Start of Data
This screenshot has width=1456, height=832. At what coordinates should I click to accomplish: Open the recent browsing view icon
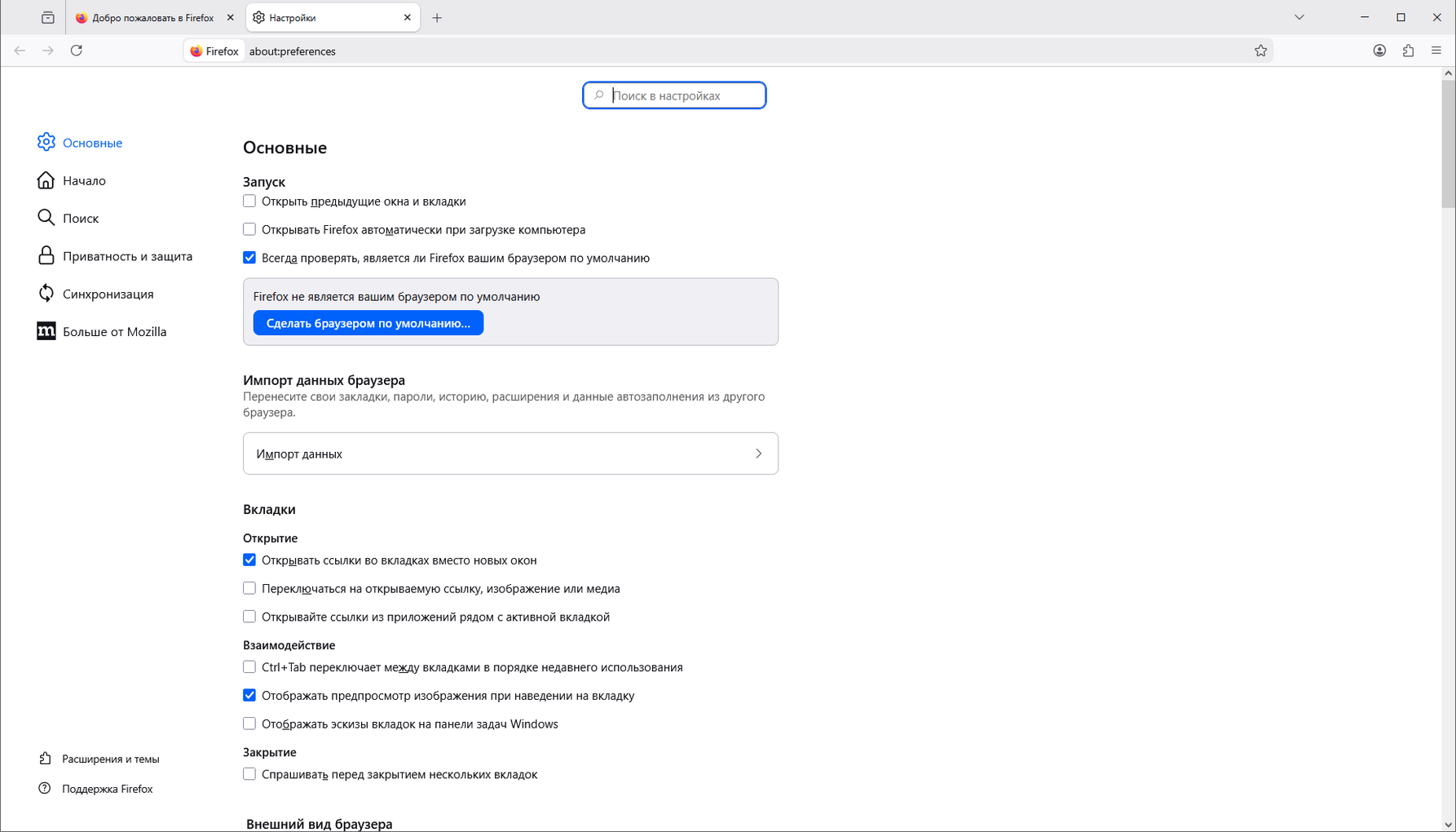48,18
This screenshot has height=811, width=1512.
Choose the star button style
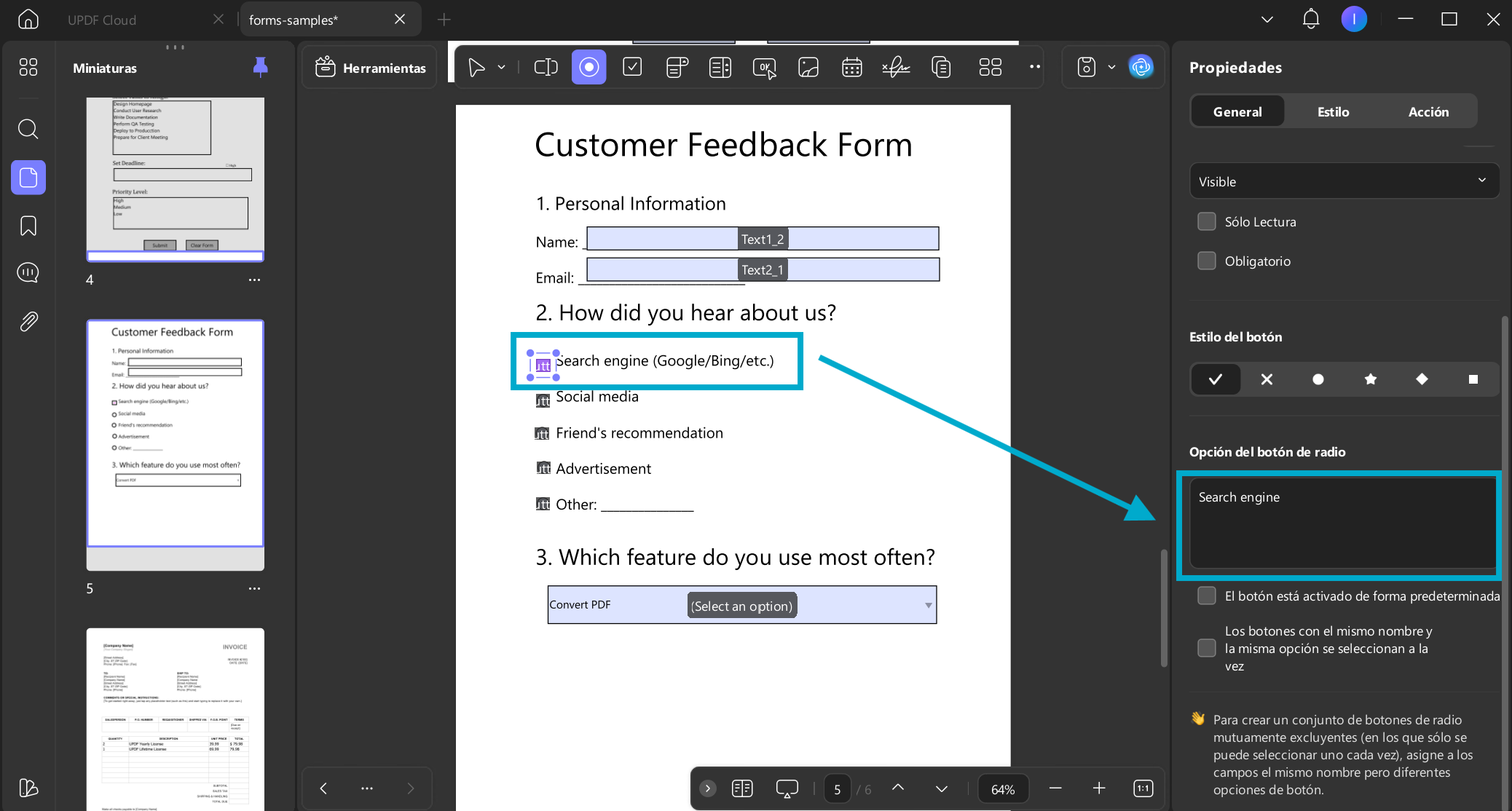(1370, 379)
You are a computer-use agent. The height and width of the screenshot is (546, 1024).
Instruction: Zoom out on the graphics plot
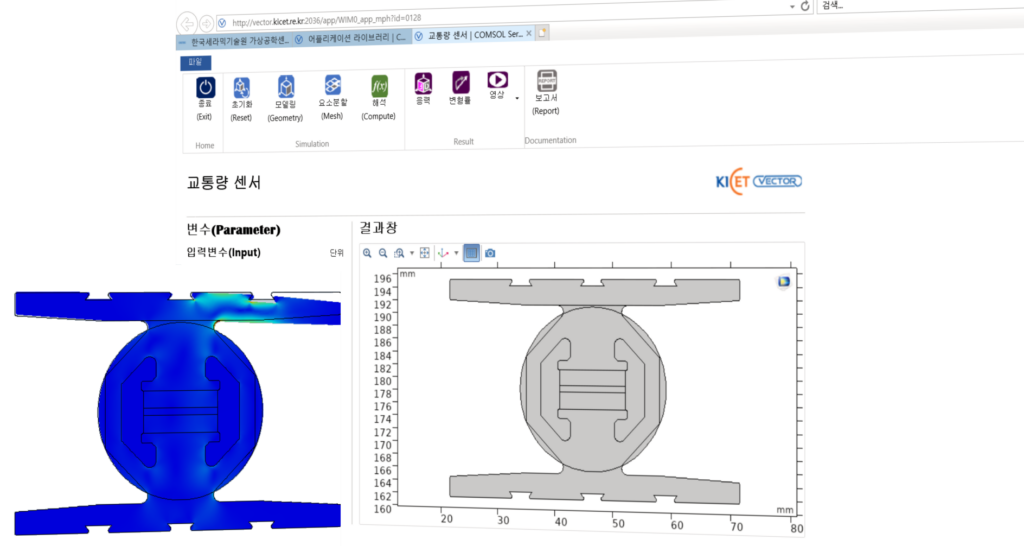click(x=382, y=253)
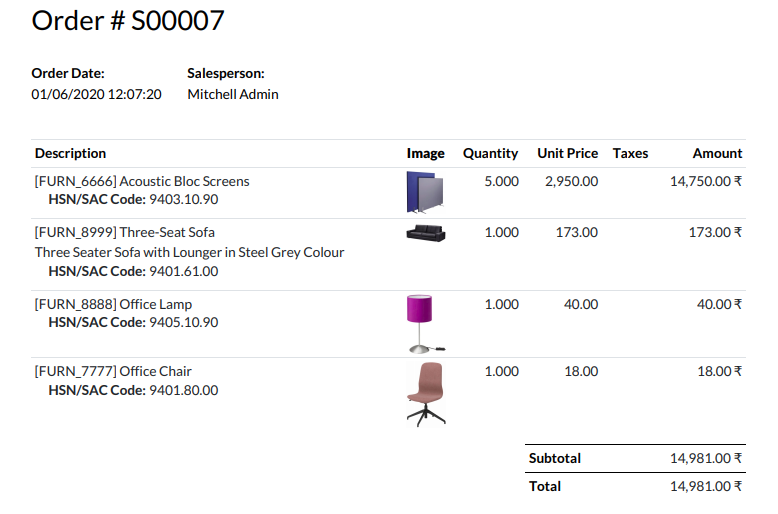Select the [FURN_8999] Three-Seat Sofa text
This screenshot has width=778, height=514.
[x=125, y=233]
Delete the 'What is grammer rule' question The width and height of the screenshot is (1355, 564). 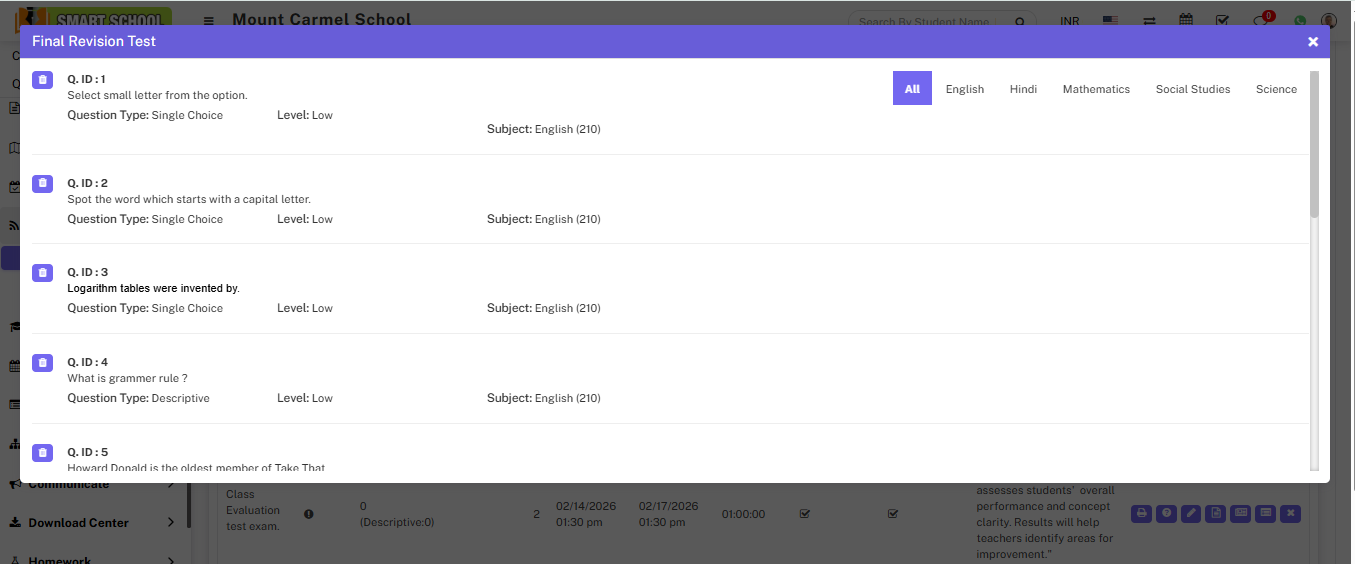[x=42, y=363]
End of Data
## Action item
Without the pictures, copy the entries from their first line through the line containing "You are a computer-use", and only those lines.

## Exercise response
This screenshot has width=1456, height=832. At what coordinates should I click to accomplish: Open the recent browsing view icon
48,18
This screenshot has height=811, width=1512.
Choose the star button style
(1370, 379)
You are a computer-use agent. The height and width of the screenshot is (546, 1024).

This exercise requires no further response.